Given passage
== Segment start ==

CANCER: God "Permitted" My Cancer....From Pain to Renewal

I'm not going to attach pics of my burned neck and chest with this post since I did post a pic a couple of days ago. However, I did want to go a little deeper about the burns.

Today, I have been in tears as the burn and blistering have been even more severe. In the middle of some of my worst pain today, God spoke to me...without audible words...but laid them on my heart. The "fire" that can be seen on my skin is renewing me and making me whole again. What I am feeling on the outside is a testimony to what God has done with the radiation to the cancer inside me. From under one armpit to under the other armpit and up both sides of my neck....I am red, burnt, and blistered. For every red place I see, God aimed the beam of radiation right at its target.....blasting my cancer into oblivion!

I am not so sure the most important sort of healing is physical. Important, yes....but, there is also more to the story. When God looks at me, I suspect He sees His daughter as more than one suffering an earthly disease. I believe cancer entered my life by the sovereign will of God. It was not a random accident. I take great comfort in trusting He "permitted" my cancer to achieve some deeper, eternal purpose. God will use the broken things of this sin-cursed world to accomplish His will for my good and His glory.

== Segment end ==

Information given
== Segment start ==

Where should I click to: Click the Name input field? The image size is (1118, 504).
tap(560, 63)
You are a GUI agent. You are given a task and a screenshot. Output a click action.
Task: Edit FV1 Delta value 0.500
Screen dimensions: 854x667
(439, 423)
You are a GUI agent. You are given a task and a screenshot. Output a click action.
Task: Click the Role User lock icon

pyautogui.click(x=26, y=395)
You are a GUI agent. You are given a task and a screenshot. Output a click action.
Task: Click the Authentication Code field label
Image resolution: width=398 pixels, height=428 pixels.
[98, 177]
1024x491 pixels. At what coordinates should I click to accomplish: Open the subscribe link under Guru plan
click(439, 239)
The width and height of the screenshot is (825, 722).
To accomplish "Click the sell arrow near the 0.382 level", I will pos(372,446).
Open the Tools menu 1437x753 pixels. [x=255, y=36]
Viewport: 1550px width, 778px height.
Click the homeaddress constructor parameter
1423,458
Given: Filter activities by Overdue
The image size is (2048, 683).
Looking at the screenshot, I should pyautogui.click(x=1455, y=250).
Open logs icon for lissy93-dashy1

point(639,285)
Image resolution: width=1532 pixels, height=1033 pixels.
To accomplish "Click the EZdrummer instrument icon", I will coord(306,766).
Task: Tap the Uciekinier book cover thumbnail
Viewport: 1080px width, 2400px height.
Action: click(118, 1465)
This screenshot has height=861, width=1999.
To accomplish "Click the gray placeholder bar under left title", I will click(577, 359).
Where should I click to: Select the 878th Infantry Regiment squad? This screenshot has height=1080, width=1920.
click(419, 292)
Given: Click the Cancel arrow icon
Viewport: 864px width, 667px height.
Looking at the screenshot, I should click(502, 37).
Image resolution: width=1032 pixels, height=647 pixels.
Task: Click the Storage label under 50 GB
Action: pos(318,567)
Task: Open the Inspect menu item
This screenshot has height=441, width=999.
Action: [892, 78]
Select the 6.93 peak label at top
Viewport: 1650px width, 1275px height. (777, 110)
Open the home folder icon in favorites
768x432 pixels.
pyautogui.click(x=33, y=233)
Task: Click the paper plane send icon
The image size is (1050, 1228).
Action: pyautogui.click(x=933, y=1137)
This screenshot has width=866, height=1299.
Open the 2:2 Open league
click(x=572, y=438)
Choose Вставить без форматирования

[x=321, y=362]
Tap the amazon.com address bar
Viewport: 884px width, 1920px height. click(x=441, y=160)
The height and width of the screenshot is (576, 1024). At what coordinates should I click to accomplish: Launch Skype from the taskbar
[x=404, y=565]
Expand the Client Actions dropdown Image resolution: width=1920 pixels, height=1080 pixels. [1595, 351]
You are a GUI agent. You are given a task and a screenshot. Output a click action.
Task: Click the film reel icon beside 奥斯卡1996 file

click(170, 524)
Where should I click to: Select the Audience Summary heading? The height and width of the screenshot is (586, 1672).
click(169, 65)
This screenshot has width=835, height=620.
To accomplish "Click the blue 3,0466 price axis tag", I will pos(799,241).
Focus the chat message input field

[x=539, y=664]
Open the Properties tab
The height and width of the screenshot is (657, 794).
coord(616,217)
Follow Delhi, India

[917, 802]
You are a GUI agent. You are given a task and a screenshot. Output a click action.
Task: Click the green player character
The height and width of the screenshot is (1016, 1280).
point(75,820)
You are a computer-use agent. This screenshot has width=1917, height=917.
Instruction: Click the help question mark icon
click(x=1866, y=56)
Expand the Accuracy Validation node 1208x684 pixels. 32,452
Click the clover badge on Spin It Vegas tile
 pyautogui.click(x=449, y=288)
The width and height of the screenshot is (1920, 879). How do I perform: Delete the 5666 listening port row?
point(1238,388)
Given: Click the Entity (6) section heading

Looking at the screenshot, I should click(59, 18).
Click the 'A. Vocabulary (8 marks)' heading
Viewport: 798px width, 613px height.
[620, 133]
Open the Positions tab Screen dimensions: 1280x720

== Segment end ==

Problems to work on
A: According to the cancer post, how far do the red, burnt, and blistered areas extend?
B: Sum up the cancer post in two sentences.
C: Print everything in the cancer post from "I am not so" down to "and His glory.".

Task results
A: From under one armpit to under the other armpit and up both sides of the neck.

B: The writer describes worsening radiation burns and blistering on the neck and chest, and says God laid on the writer's heart that this visible "fire" is a renewal, with every red place showing where the radiation beam struck the cancer. The writer believes cancer came by God's sovereign will rather than by accident and takes comfort in trusting that He permitted it for a deeper, eternal purpose.

C:
I am not so sure the most important sort of healing is physical. Important, yes....but, there is also more to the story. When God looks at me, I suspect He sees His daughter as more than one suffering an earthly disease. I believe cancer entered my life by the sovereign will of God. It was not a random accident. I take great comfort in trusting He "permitted" my cancer to achieve some deeper, eternal purpose. God will use the broken things of this sin-cursed world to accomplish His will for my good and His glory.